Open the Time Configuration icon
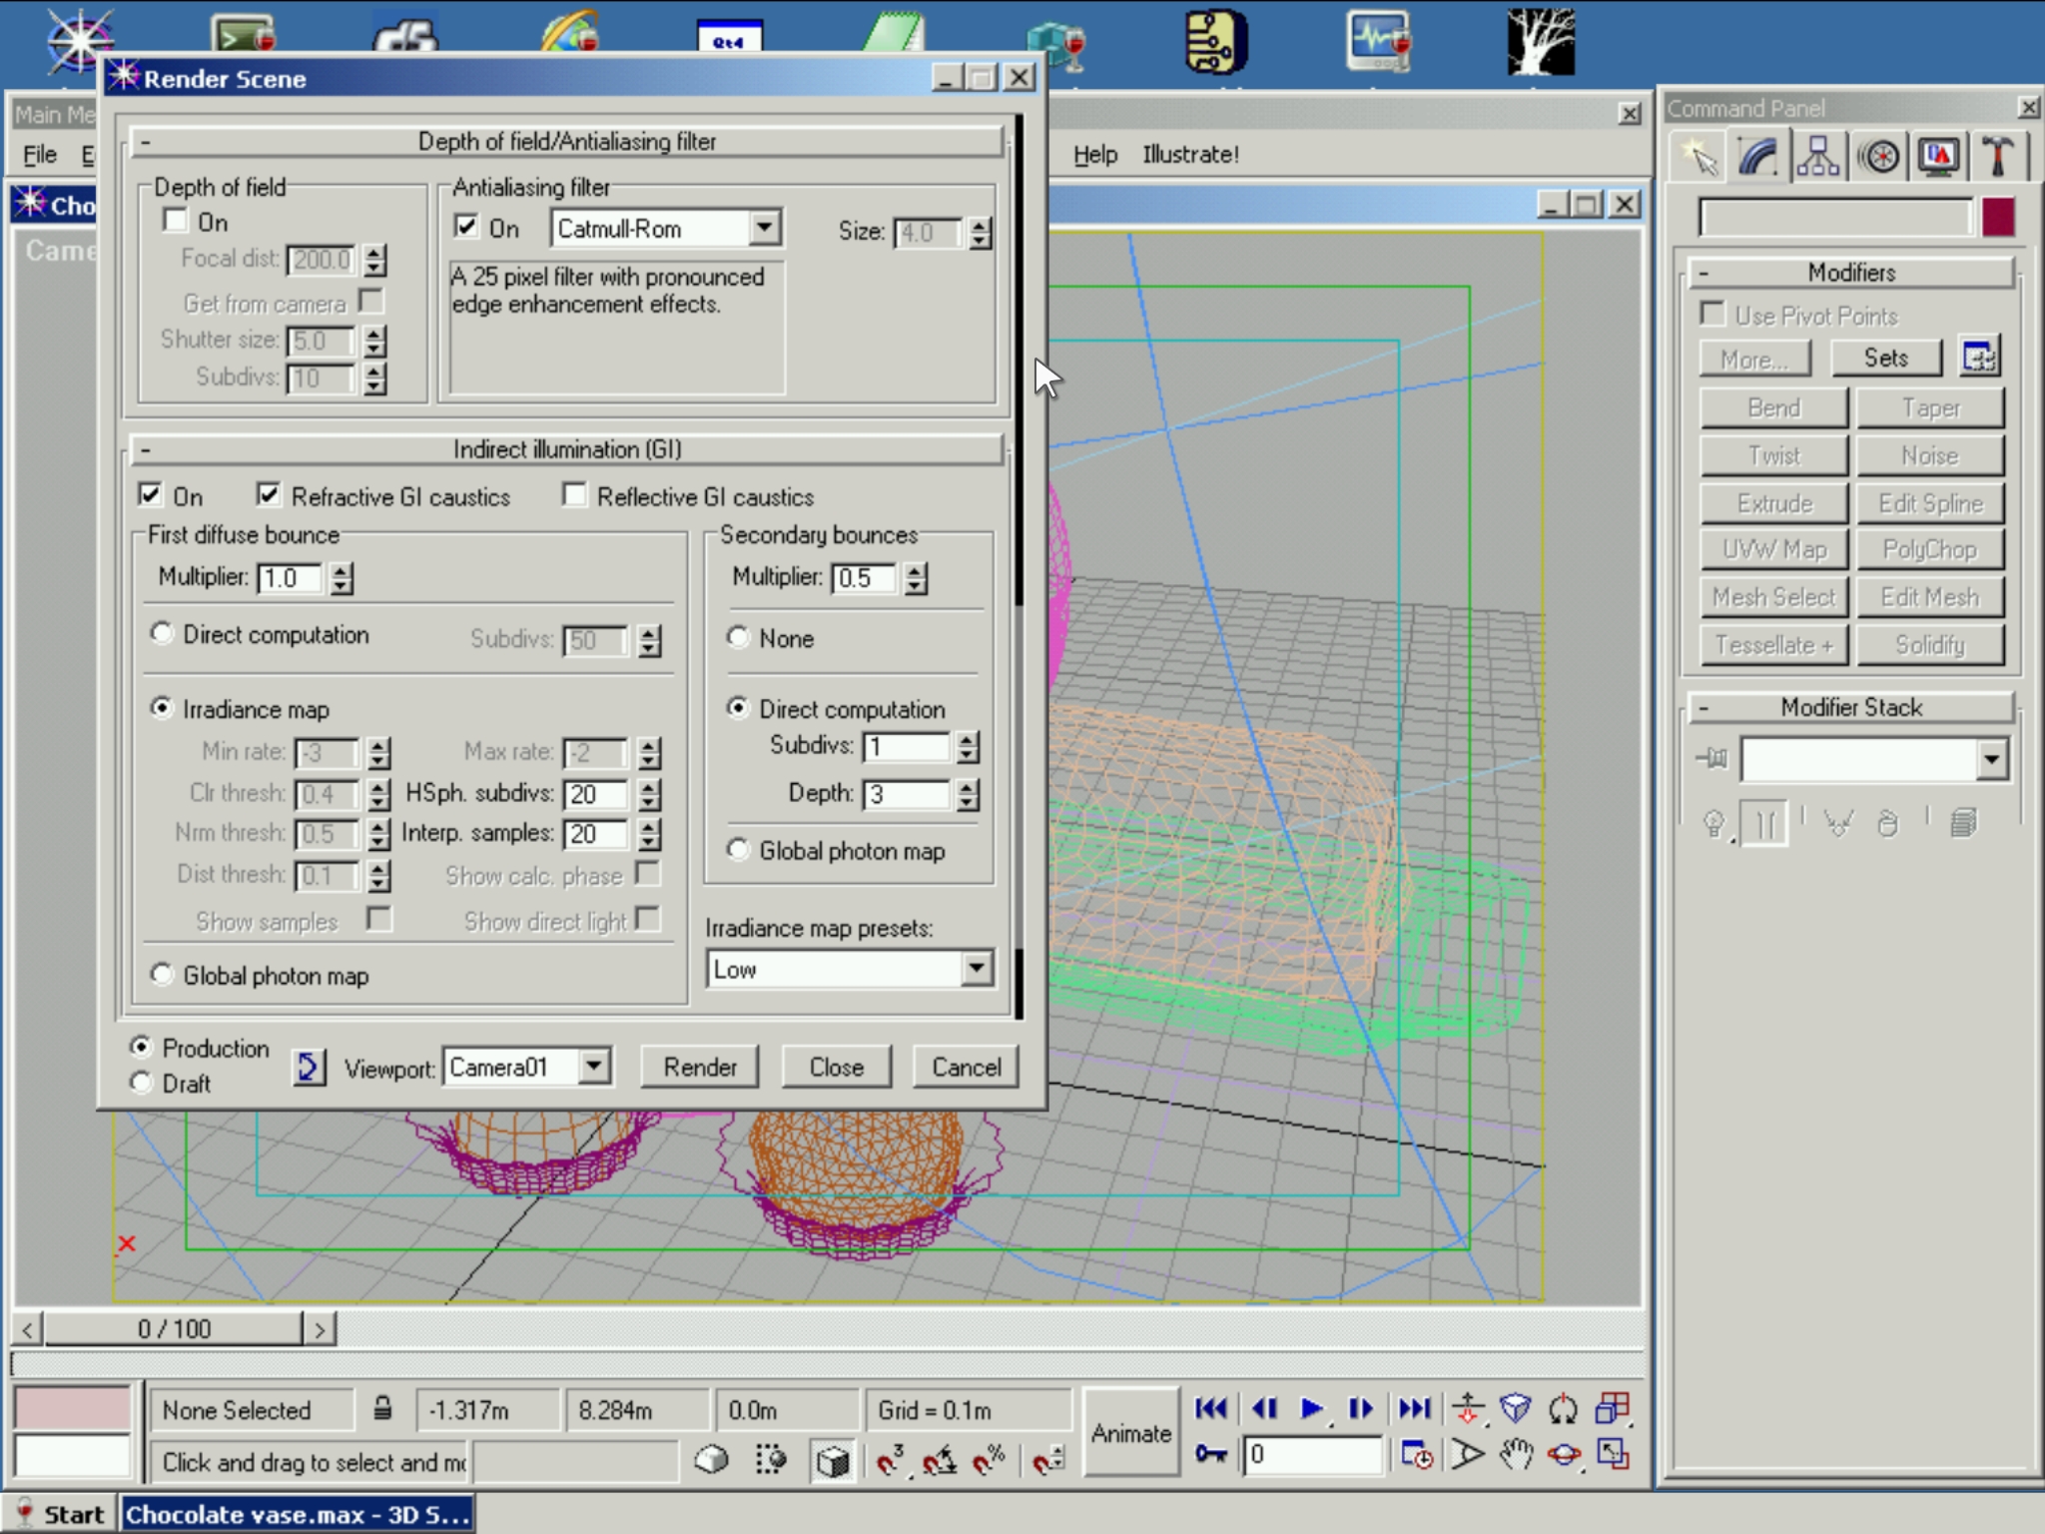2045x1534 pixels. tap(1417, 1455)
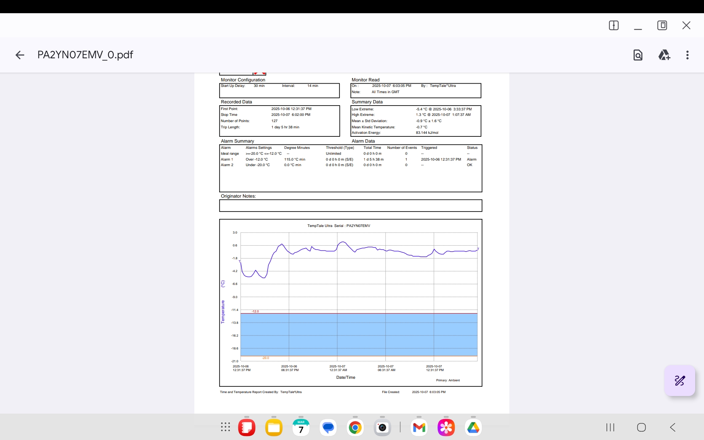Open the three-dot overflow menu

point(688,55)

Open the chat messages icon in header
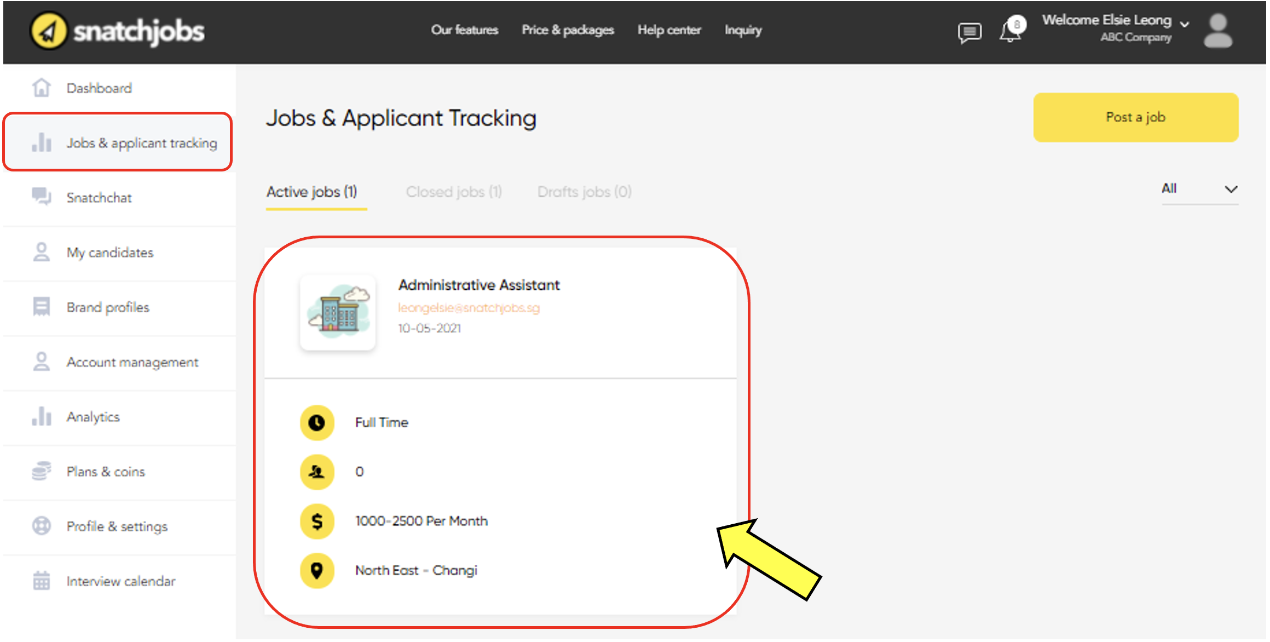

---

# EXERCISE DESCRIPTION
Copy every line above word for word and exclude the pictures.

# EXPECTED OUTPUT
Open the Time Configuration icon
2045x1534 pixels. tap(1417, 1455)
Open the three-dot overflow menu

point(688,55)

Open the chat messages icon in header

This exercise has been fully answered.